Eli Carlos

Personal information
- Full name: Eli Carlos Alberto Pereira
- Date of birth: 19 April 1954
- Place of birth: Ribeirão Preto, Brazil
- Date of death: 22 May 2020 (aged 66)
- Place of death: Campinas, Brazil
- Height: 1.77 m (5 ft 10 in)
- Position: Forward

Senior career*
- Years: Team / Apps / (Gls)
- 1970–1973: Guarani
- 1974: Comercial-SP
- 1975–1976: Coritiba
- 1977–1980: Cruzeiro / 96 / (34)
- 1978: → Flamengo (loan) / 23 / (4)
- 1981: Francana
- 1982: Coritiba
- 1982: São José-SP
- 1983: Matsubara
- 1984: Ferroviário Itu
- 1985: Paulista
- 1986: Palmeiras FC (SJBV)

Managerial career
- 1988: Guarani
- 1990: Guarani
- 1999: Francana
- 1999–2000: Bragantino

= Eli Carlos =

Brazilian footballer

Eli Carlos Alberto Pereira (19 April 1954 – 22 May 2020), better known as Eli Carlos, was a Brazilian professional footballer and manager who played as a forward.

==Career==

Eli began his career playing for Guarani FC de Campinas, the team with which he created the greatest identification in his career. He also played for Comercial in his hometown, Ribeirão Preto.
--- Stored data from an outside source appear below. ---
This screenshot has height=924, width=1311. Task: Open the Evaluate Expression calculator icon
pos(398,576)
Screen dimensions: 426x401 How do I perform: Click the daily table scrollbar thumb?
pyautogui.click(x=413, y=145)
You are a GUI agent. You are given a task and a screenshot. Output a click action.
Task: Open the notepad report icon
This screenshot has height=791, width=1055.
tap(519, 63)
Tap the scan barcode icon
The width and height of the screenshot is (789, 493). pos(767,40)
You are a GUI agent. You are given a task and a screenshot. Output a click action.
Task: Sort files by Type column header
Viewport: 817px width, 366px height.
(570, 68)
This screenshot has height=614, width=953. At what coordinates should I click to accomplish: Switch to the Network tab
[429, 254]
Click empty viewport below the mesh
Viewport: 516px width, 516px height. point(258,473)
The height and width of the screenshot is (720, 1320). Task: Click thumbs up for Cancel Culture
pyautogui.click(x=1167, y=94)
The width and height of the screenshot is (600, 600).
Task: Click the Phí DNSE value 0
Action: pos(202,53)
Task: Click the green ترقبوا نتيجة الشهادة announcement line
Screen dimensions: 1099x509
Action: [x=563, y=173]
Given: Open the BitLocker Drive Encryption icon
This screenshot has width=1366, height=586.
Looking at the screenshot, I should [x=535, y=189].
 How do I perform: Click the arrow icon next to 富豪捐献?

With Coritiba, he was state champion in 1975 and 1976, in addition to making 132 appearances and 54 goals for the club in two spells. At Cruzeiro, he became Eli Carlos due to the presence of another player called Eli (Eli Mendes). He won the 1977 Minas Gerais championship, being the competition's top scorer. He was loaned to Flamengo in 1978, and was part of the state champion squad.

He ended his career playing for teams in the countryside of São Paulo.

==Managerial career==

Eli Carlos had some jobs as a coach, especially at Guarani and Bragantino, and also served as football director at Guarani, Paulista de Jundiaí and Primavera. He was also a sports commentator.

==Personal life==

Eli Carlos is the elder brother of the also footballers Paulo Silas and Paulo Pereira.

==Honours==

- Coritiba
- Campeonato Paranaense: 1975, 1976

- Cruzeiro
- Campeonato Mineiro: 1977

- Flamengo
- Campeonato Carioca: 1978

- Individual
- 1977 Campeonato Mineiro top scorer: 17 goals

==Death==

Eli Carlos died on 22 May 2020, after two years in a coma, as a result of an unsuccessful endoscopy.